Mathematics for CLAT: Time and Distance

By Shubhankar Jain

Speed (S) is the concept which tells us how fast or slow an object is moving. It is always understood with the concept of time (t) as speed cannot be determined without time. Distance (D) is equal to speed multiplied by time.

Time and Distance

Formula 1 – Relation between time, speed and distance

D = S X t

The units of speed in questions coming for CLAT are generally either seconds (s) or hours (hr) and the units of distance are metres (m) or kilometres (km).

Often speed is needed to be converted from km/hr to m/s and vice-versa.

Formula 2 -To convert km/hr to m/s

x km/hr = (x*5/18) m/s

Formula 3 -To convert m/s to km/hr

X m/s = (x*18/5) km/hr

Derivation –

We know that 1km = 1000m and 1hr= 60X60s

If we have to convert 9 km/hr into m/s then the object covers 9 X 1000m in 60 X 60 s.

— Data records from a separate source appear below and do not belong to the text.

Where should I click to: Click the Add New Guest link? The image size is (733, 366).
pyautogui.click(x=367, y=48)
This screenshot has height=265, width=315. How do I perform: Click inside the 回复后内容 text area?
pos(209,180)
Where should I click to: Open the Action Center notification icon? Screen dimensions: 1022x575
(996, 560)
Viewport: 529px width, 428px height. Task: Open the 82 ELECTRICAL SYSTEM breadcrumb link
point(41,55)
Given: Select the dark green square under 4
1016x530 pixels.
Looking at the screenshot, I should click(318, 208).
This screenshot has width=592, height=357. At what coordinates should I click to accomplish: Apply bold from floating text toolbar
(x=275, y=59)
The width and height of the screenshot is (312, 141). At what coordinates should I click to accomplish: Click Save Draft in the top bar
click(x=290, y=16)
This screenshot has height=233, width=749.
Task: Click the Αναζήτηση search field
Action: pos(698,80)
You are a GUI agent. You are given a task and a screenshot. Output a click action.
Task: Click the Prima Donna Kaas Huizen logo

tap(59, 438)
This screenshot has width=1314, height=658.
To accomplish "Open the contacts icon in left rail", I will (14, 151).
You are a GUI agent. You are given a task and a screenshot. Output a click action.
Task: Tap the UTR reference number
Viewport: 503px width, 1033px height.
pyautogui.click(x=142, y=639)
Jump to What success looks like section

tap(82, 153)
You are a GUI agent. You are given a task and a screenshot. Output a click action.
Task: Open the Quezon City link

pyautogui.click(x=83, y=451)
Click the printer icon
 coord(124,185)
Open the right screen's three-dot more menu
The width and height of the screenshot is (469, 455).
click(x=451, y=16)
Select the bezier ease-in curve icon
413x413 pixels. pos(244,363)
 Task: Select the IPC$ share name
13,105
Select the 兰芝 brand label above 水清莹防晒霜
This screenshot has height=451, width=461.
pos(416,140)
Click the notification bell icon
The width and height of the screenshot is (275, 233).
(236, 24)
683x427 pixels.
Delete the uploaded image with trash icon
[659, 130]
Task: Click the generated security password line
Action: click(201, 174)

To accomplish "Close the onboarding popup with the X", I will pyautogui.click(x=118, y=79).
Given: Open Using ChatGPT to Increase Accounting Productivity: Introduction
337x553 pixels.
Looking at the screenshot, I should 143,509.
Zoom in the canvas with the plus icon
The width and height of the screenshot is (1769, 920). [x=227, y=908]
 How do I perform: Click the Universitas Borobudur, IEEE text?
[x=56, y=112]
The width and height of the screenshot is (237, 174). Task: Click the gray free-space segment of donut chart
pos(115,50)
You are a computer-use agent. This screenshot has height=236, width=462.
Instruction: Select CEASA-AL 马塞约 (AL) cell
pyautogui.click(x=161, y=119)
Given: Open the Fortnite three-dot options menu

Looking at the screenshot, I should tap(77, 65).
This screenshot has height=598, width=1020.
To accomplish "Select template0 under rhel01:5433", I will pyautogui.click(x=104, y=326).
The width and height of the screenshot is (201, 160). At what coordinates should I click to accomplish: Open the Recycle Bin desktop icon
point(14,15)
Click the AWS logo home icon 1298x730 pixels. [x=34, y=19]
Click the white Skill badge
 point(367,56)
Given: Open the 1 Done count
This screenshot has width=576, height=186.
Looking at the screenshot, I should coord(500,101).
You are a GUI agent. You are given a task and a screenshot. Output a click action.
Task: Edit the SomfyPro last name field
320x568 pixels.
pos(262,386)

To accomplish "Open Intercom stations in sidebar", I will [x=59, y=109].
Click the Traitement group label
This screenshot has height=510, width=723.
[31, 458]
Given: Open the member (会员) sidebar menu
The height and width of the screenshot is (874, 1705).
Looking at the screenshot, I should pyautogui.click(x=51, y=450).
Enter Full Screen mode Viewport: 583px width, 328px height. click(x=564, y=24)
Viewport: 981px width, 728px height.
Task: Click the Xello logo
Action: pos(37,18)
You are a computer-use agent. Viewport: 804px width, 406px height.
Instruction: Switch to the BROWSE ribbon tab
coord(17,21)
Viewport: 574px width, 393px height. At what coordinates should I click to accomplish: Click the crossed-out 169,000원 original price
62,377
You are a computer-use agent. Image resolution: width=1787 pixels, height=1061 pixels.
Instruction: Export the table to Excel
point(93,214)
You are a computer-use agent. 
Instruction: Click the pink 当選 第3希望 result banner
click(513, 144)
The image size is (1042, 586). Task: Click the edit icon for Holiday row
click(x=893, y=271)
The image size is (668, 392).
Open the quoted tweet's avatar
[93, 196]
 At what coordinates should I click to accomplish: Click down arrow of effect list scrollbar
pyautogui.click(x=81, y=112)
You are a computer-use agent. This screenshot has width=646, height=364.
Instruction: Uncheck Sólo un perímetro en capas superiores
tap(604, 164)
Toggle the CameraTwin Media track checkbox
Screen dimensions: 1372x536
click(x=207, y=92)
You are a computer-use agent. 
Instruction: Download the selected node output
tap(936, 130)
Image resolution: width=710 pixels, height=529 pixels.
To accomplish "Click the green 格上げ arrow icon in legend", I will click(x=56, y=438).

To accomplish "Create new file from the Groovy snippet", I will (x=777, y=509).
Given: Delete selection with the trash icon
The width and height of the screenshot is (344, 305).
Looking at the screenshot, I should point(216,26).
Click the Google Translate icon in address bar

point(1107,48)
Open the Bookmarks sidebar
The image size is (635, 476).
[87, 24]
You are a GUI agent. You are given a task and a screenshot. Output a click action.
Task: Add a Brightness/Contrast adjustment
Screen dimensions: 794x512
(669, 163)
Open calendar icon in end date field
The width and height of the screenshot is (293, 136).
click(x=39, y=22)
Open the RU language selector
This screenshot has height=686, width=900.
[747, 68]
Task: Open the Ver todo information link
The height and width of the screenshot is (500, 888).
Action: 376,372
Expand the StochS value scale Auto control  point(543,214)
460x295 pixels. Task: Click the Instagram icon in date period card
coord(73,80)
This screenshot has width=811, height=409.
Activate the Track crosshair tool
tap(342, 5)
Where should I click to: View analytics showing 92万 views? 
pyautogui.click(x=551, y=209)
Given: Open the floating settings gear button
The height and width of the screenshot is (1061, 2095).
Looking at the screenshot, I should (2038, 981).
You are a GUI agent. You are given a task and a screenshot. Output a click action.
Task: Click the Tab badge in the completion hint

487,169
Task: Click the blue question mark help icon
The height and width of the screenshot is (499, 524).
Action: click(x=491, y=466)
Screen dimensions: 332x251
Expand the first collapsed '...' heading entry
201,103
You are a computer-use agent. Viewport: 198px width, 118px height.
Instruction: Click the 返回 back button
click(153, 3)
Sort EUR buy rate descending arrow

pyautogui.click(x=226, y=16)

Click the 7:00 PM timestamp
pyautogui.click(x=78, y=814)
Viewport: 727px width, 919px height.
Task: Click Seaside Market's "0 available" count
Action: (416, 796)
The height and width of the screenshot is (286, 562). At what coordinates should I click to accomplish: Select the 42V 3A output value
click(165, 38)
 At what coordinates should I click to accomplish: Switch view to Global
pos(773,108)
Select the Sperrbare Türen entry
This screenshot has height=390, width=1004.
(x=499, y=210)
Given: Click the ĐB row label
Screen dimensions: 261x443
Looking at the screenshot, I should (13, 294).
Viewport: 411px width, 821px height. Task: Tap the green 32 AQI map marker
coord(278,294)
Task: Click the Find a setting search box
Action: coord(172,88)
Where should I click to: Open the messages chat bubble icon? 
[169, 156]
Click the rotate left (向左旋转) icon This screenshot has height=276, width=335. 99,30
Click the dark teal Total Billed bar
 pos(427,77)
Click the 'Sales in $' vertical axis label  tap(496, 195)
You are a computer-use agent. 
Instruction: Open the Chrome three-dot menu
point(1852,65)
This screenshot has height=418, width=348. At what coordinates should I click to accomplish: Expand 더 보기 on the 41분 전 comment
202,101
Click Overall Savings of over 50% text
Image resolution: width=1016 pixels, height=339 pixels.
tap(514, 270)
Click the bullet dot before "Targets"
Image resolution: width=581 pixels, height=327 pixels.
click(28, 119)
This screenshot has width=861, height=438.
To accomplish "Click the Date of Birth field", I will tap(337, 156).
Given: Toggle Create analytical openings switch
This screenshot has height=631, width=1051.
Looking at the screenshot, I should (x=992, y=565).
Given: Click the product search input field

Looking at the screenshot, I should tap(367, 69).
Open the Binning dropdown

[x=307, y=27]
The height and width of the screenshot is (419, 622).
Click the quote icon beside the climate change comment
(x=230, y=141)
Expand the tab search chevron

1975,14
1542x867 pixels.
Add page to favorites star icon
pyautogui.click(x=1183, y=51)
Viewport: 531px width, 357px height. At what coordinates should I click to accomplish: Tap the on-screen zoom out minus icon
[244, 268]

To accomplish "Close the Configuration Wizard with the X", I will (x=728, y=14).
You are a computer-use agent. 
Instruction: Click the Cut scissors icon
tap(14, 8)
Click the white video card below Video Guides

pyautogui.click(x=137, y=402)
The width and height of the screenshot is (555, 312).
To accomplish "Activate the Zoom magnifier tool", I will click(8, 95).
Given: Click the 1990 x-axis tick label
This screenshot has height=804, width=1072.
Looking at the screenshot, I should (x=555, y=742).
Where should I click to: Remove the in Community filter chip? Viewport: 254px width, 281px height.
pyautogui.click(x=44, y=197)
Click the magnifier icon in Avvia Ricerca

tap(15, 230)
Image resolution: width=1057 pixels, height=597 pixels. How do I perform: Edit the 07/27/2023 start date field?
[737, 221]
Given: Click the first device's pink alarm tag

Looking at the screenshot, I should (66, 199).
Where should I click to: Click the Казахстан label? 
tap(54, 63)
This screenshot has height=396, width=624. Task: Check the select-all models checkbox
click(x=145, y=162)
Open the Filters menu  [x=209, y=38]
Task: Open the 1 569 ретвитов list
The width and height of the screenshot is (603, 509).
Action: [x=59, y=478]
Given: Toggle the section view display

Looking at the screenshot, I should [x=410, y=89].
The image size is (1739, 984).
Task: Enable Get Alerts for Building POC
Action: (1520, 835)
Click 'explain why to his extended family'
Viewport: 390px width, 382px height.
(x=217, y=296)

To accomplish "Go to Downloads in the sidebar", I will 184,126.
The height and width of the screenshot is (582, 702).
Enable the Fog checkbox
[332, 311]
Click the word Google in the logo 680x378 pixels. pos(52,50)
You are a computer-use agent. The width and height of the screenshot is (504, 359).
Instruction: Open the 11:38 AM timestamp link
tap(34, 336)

The speed in m/s = 9 X (1000/60×60) m/s

The speed in m/s = 9 X (5/18) m/s = 2.5 m/s

Formula 4 – Ratio between time and speed

If the D is kept constant then S is inversely proportional to t.

Therefore, if the S of two objects is in the ratio of x:y then the ratio of the t taken by them to cover the D would be 1/x:1/y.

Formula 5 – Average speed

If an object covers half the distance at x km/hr and half the distance at y km/hr then the average speed will be = 2xy/(x+y)

Derivation –

Let the D be 1

Then ½ D was covered at x km/hr and ½ D was covered at y km/hr.

Time taken = 1/2x + 1/2y = x +y/2xy

(The formula can be modified at this step. For example, If the D covered at x km/hr was 1/3rd and D covered at y km/hr was 2/3rd then Time taken = 1/3x + 2/3y)

As D = 1, S = 1/t which is = 2xy/(x+y)

Illustration 1 –

A man travels from his home to work at 25 km/hr and comes back at 4 km/hr. If his whole journey took 5 hrs 48 min. Find the distance between home and work.

First we need to determine whether the distance travelled at both the speeds is the same or not. As the distance between his home and work and work and home is going to remain the same, the distance travelled at both the speeds is the same.

Average speed = (2xy/x+y) km/hr (Formula 5)

Avg speed = (2*25*4)/ 25+4 =200/29 km/hr

Time = 5 hrs 48min= 29/5 hours

Distance travelled = Average speed * Time (Formula 1)

Distance Travelled = (200/29)*(29/5) = 40 km

Therefore, the distance of work from home = 40/2 = 20km.

Illustration 2 –

A car travels in the shape of an equilateral triangle. It covers the first side at 100 m/s, the second side at 150 m/s and the third at 300 m/s. What is the average speed of the car?

Let the D be 1. Let the speeds be

t = D/S. As D =1, t = 1/S

Distance covered at each speed = 1/3

Time taken = 1/3X100 + 1/3×150 + 1/3X300 = 1/300 + 1/450 + 1/900 s

t = 3+2+1/900 = 6/900 s

Avg. Speed = 900/6 m/s = 150 m/s

Illustration 3 –

A boy travelling from school to home at 5/6th of his usual speed takes 5 more minutes than usual. What is the usual time he takes for reaching home from school?

The D is constant. Let the usual speed be S and usual time be t.

Thus, S X t = 5/6S X (t+5)

6/5 = (t+5)/ t = 1 + 5/t

t = 25 min

The usual time taken by the boy to reach home is 25 mins.